Sometimes she takes her found objects, like the rubber washer with ridges, and dips them into paint she has spread on a palette, then presses them on the paper.

“Bubble wrap, sequin waste, corrugated cardboard, homemade and commercial stamps, jar lids and corks are few things that can be used to make shapes,” Rosen said. She then continued her demonstration using a brayer, a rubber roller used in printing, for a smoother coat of paint.

She explained that in monoprinting she adds glazing medium to the paint and mixes it in on the palette with a palette knife. She spreads the paint onto the paper, adds the textured item to the paint on the palette, removes the textured item from the palette, and presses the painted paper onto the palette to pick up the image.

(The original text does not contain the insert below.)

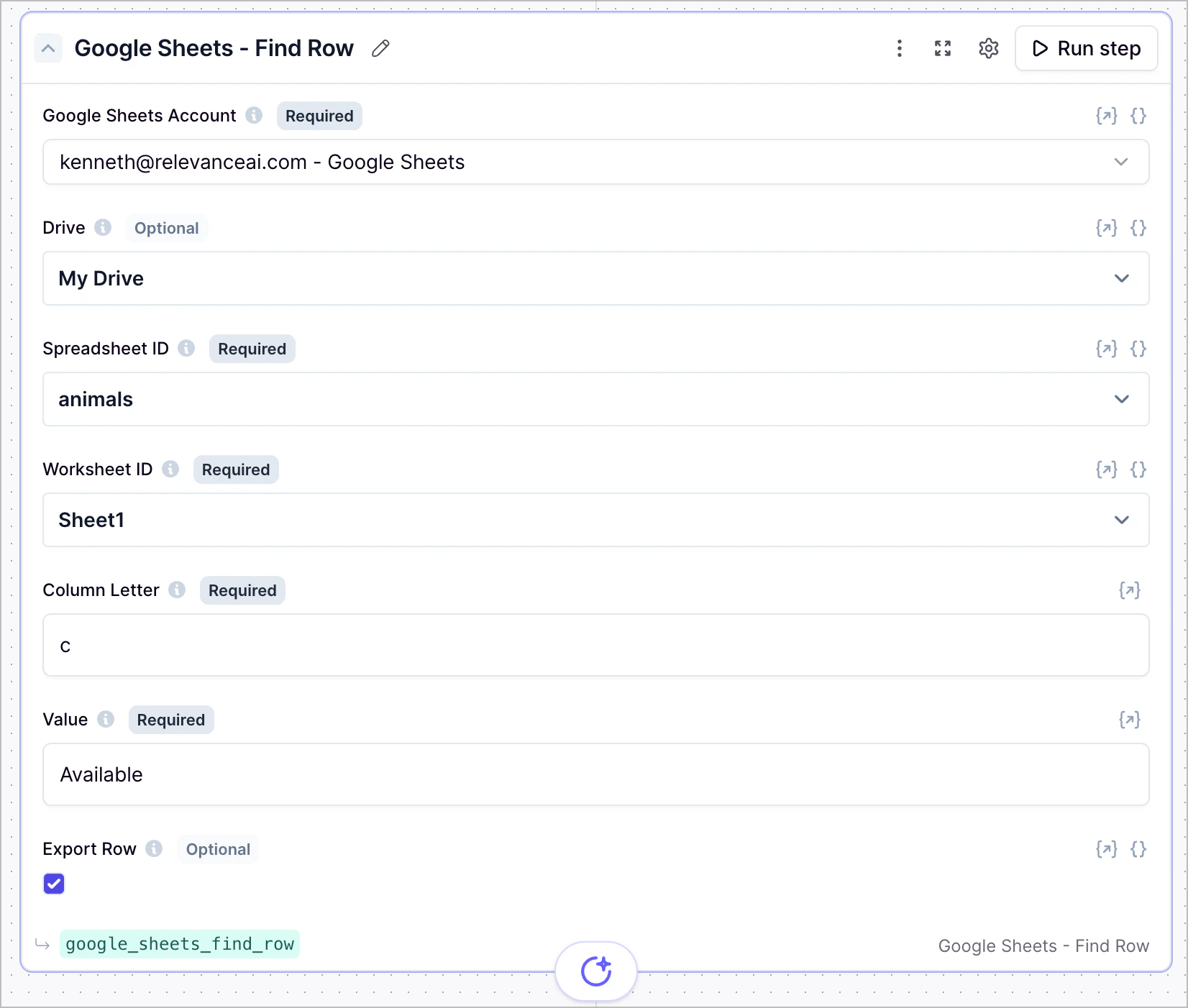The width and height of the screenshot is (1188, 1008).
Task: Edit the step title with the pencil icon
Action: pos(380,48)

Gelli plates allow artists to create paintings that look like graphic prints. She rolled her brayer through the paint-glaze mixture then transferred it to the Gelli plate. She then placed a stencil in the paint, put a sheet of paper on top and rubbed it with her hand or a baron, a round disc with a handle. Some use squeegees to smooth out the paper. She removed both the paper and stencil, then printed another on clean paper with a clean brayer.

Finally, she ended with making a transfer, which can be tricky.

“Choose a photo with high value contrasts from a magazine,” Rosen said. She proved that it is not wise to try using glossy paper, showig nothing transferred during the printing process. She began by putting a few dots of dark paint on the gel plate, then using her brayer she made a thin, even coat. She placed the image face down in the paint and pressed it down with her hand.

“It should transfer to the Gelli plate,” she said. She then added another light value of paint, smoothing it out with her brayer. She pressed a clean sheet of paper over the plate and pulled up the final print with the transferred image.